Output only the lines below that start at the line containing "The image size is (489, 475)." and end at the line containing "Given: Open Compliance & Reports page", with both ends kept.

[Exercise materials Boundary: Start]

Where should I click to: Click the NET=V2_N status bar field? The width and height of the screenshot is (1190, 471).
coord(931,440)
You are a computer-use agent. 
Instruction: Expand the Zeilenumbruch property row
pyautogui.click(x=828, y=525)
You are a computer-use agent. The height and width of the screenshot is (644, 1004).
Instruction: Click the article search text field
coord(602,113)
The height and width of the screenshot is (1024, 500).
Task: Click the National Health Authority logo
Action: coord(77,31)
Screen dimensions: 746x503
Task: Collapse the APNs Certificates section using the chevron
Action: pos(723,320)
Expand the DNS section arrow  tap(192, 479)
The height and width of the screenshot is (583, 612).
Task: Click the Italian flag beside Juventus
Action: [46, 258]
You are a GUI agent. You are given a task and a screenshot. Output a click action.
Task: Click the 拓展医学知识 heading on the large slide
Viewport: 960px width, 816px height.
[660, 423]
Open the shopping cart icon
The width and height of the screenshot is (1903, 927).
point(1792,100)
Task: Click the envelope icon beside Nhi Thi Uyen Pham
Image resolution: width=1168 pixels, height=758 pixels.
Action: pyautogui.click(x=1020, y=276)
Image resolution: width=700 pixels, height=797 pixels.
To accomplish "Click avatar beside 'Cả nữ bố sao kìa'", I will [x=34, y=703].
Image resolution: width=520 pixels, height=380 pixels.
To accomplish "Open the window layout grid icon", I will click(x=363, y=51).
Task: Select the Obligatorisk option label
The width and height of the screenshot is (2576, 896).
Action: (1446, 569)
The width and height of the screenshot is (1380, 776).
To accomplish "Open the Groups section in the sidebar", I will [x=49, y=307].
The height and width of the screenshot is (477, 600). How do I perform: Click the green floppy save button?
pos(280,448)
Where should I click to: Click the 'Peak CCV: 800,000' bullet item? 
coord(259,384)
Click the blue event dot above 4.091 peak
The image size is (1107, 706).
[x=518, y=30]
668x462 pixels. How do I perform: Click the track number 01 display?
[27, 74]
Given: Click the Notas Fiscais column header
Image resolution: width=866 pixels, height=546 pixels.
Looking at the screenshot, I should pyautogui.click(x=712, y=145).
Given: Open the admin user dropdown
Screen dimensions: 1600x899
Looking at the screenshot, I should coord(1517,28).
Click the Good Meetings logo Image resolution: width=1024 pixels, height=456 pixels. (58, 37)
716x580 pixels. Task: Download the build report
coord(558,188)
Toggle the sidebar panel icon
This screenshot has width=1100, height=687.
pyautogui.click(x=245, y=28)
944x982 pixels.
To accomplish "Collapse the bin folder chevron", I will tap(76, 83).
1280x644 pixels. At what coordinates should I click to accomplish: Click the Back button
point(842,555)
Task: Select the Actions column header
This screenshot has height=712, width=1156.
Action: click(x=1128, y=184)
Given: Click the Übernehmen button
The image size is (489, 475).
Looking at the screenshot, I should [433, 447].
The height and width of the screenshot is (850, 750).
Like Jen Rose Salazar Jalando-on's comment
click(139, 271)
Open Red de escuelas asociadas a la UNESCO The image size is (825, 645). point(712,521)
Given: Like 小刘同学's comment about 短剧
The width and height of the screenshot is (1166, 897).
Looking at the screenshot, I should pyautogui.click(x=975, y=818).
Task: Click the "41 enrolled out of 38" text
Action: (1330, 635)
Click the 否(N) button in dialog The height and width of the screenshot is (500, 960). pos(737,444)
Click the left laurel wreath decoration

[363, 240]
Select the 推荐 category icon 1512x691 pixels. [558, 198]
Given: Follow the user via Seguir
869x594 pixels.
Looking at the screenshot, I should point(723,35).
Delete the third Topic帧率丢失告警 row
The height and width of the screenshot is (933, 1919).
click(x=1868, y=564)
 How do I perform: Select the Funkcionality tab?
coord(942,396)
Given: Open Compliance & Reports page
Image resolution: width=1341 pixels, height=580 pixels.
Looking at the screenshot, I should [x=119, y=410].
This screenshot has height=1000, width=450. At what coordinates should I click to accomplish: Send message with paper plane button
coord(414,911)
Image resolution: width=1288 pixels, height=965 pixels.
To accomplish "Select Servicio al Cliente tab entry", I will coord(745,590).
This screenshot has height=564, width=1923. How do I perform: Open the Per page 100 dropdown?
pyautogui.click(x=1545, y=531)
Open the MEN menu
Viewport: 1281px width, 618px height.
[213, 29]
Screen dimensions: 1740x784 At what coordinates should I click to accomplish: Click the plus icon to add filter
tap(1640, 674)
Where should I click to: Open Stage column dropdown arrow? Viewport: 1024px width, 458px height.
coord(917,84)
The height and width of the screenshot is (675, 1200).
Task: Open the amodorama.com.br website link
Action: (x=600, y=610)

[Exercise materials Boundary: End]

Task result ▸
The image size is (489, 475).
Looking at the screenshot, I should [433, 447].
The height and width of the screenshot is (850, 750).
Like Jen Rose Salazar Jalando-on's comment
click(139, 271)
Open Red de escuelas asociadas a la UNESCO The image size is (825, 645). point(712,521)
Given: Like 小刘同学's comment about 短剧
The width and height of the screenshot is (1166, 897).
Looking at the screenshot, I should pyautogui.click(x=975, y=818).
Task: Click the "41 enrolled out of 38" text
Action: (1330, 635)
Click the 否(N) button in dialog The height and width of the screenshot is (500, 960). pos(737,444)
Click the left laurel wreath decoration

[363, 240]
Select the 推荐 category icon 1512x691 pixels. [558, 198]
Given: Follow the user via Seguir
869x594 pixels.
Looking at the screenshot, I should point(723,35).
Delete the third Topic帧率丢失告警 row
The height and width of the screenshot is (933, 1919).
click(x=1868, y=564)
 How do I perform: Select the Funkcionality tab?
coord(942,396)
Given: Open Compliance & Reports page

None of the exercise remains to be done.